David Bernard : Une réponse convenue serait de dire que tout le monde est un talent, mais ce serait simpliste. Le collaborateur dit « à potentiel » est celui qui développe à la fois un savoir-faire et un savoir-être lui permettant de réussir au sein de l’entreprise dans le contexte spécifique de sa mission. Trois facteurs clés doivent être réunis : les aptitudes, les motivations et la personnalité. Les aptitudes correspondent à ce que la personne peut faire, c’est-à-dire sa capacité à traiter les informations auxquelles elle a accès. Les motivations renvoient à ce que la personne veut faire ; elles correspondent aux besoins fondamentaux la caractérisant et qu’elle cherchera à satisfaire au quotidien. Enfin, la personnalité correspond à la façon dont la personne se comportera au naturel, que ce soit en situation normale ou de stress.

Cécile Dejoux : Le talent est une combinaison rare de compétences rares*. C’est pourquoi deux postures s’opposent à mes yeux dans les entreprises : celles qui s’intéressent à ceux qui ONT du talent, c’est-à-dire à peu près tout le monde, et celles qui s’intéressent à ceux qui SONT des talents, c’est à dire seulement les hauts potentiels.

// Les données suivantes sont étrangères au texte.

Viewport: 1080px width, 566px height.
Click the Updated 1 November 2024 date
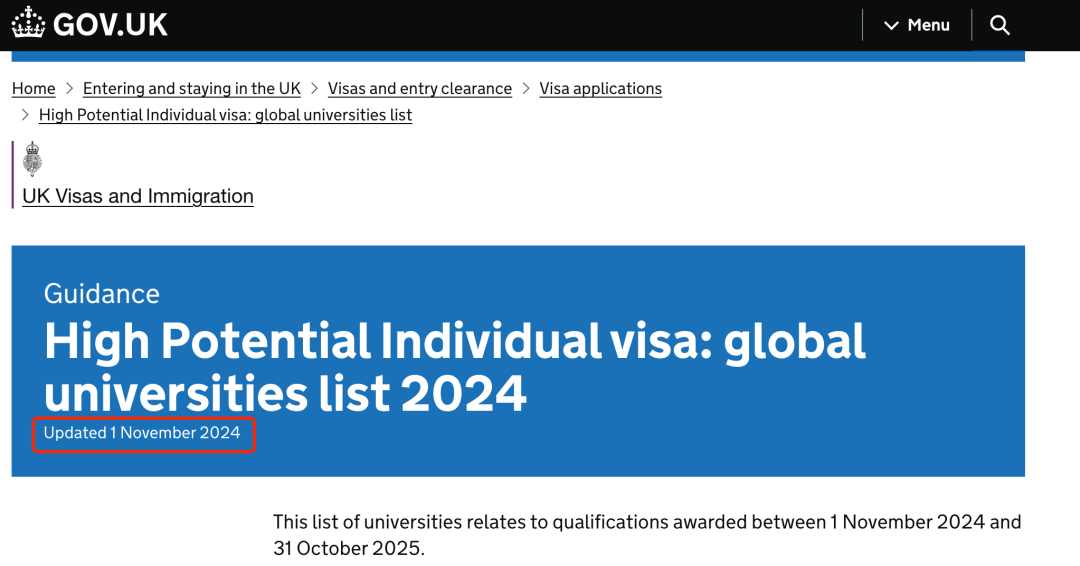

Laurent Tillie : À l’aune de mon expérience sur les terrains de sport et dans le haut niveau, je rejoins un peu cette définition. Il existe pour moi deux sortes de gens talentueux : ceux qui sont capables de faire quelque chose d’extraordinaire, sortant de la masse et de la normalité et ceux qui font tout bien sans que cela se voit. L’homme d’équipe en quelque sorte, à l’efficacité redoutable, plutôt altruiste, tout aussi important que le premier, mais beaucoup plus difficile à détecter dans un collectif. Ce sont souvent des gens qui ont une perception du travail d’équipe naturelle et qui acceptent de mettre leur personnalité en retrait. De l’alchimie de ces deux types de talents ressortira l’efficacité.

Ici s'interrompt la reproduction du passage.